In keeping with a Clemson tradition of the time, my grandfather
developed a nickname while in school, “Little Joe.” Although
his oldest son, Joseph E. Hunter Jr., grew to be 6 feet 6 inches
tall, Little Joe was on the short side, standing only 5 feet 4
inches. I have talked with many of his students, but they never
mentioned his height.
What they all remembered and mentioned first was “the stub.” As
a young man in a run-in with a table saw, Little Joe lost all the
fingers on his left hand except for the thumb and first joint of
one finger. As a teacher, it was his practice to have the cadets
in his classes work math problems on the blackboard. Those who
failed to show what he felt to be proper progress would be reminded
of their shortcomings by getting jabbed in the ribs with “the
stub.” I was always amazed that they all remembered it fondly.
Little Joe built his home in Clemson around 1910. He calculated
the number of bricks it would take to complete the house and purchased
exactly that many. Upon completion, there was one leftover brick,
which he directed to be placed on the chimney. The little brick
house stood on Cherry Street just down from the infirmary for over
80 years until the growth of the school forced it to give way to
progress. I remember that cadets would come to the house on weekends
to be tutored.

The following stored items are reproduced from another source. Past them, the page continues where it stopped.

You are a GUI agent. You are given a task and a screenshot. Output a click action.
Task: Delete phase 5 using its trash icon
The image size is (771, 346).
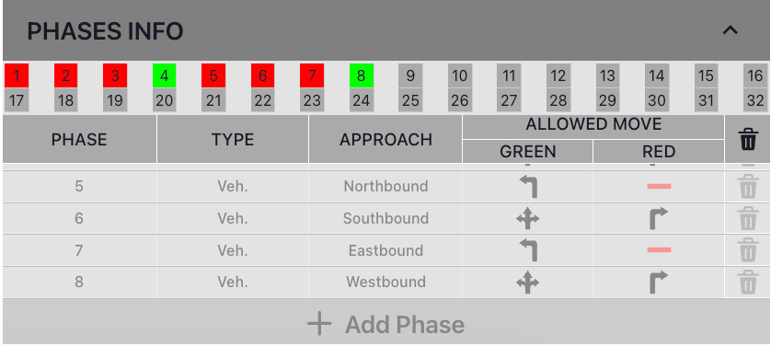click(747, 187)
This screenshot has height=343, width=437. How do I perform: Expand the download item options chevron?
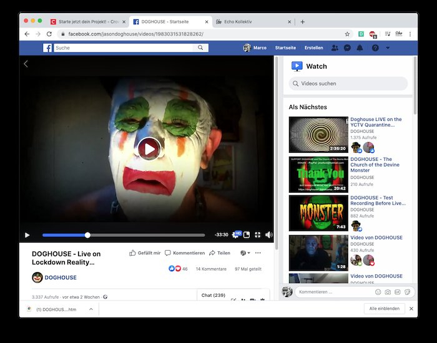(x=91, y=309)
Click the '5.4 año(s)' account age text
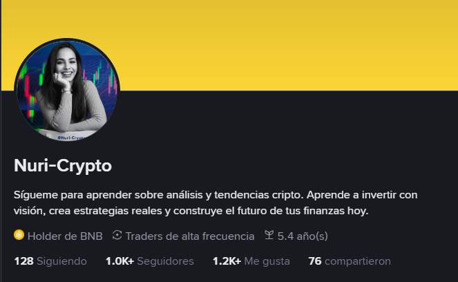The image size is (458, 282). coord(303,236)
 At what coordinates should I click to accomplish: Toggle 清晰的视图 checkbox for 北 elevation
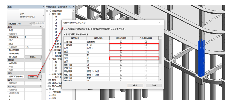[x=121, y=58]
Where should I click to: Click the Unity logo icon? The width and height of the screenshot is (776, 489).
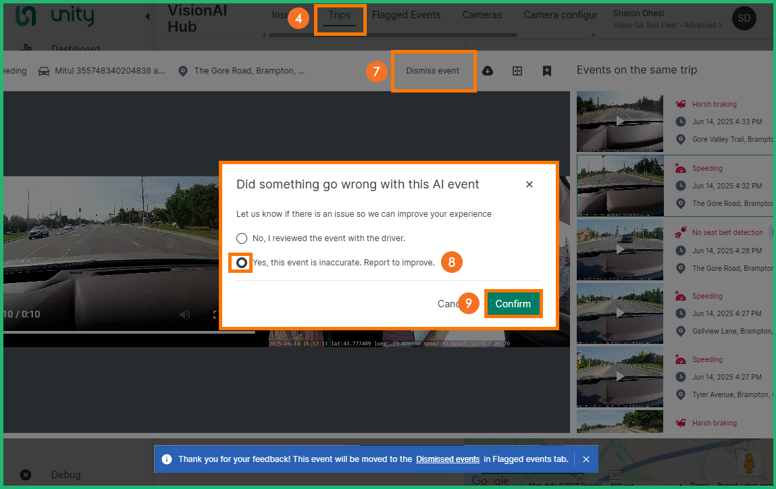26,16

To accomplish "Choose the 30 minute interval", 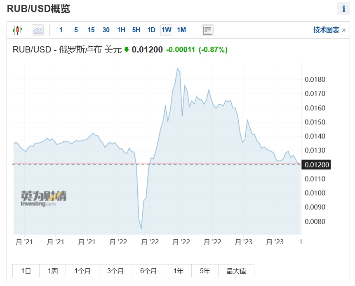I will pos(106,30).
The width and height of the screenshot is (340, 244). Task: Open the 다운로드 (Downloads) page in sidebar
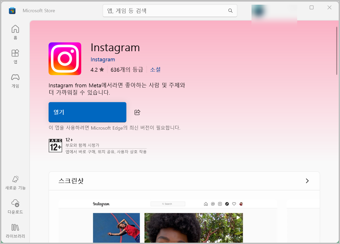[15, 207]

They would sit straight on the front of the chair
seats while he did math problems on the blackboard he kept in the
dining room.
Little Joe began extending the Hunter family Clemson tradition
in 1905 when he convinced his younger brother, Thomas M. Hunter,
to earn his degree at Clemson, which he did in 1909. When Tom Hunter
died in 1987 at the age of 101, he held the distinction of being
the oldest living Clemson graduate.

The Hunter tradition extended into the second generation with
both of Little Joe’s sons — Joe Jr. graduated in 1934 and
my father, Jimmie, in 1937. Both of their oldest children continued
the tradition into the third generation when I graduated in 1968
and my cousin, Georgia, in 1971. Georgia was the first lady in
the family to become a Clemson “gentleman.” My youngest
brother, Joe, graduated in 1981. Also, my sister-in-law Laura,
wife of my middle brother, Steve, earned a master’s degree
in 1977, and their son, Eddie, is currently a senior at Clemson,
establishing the fourth generation, over 100 years after the first.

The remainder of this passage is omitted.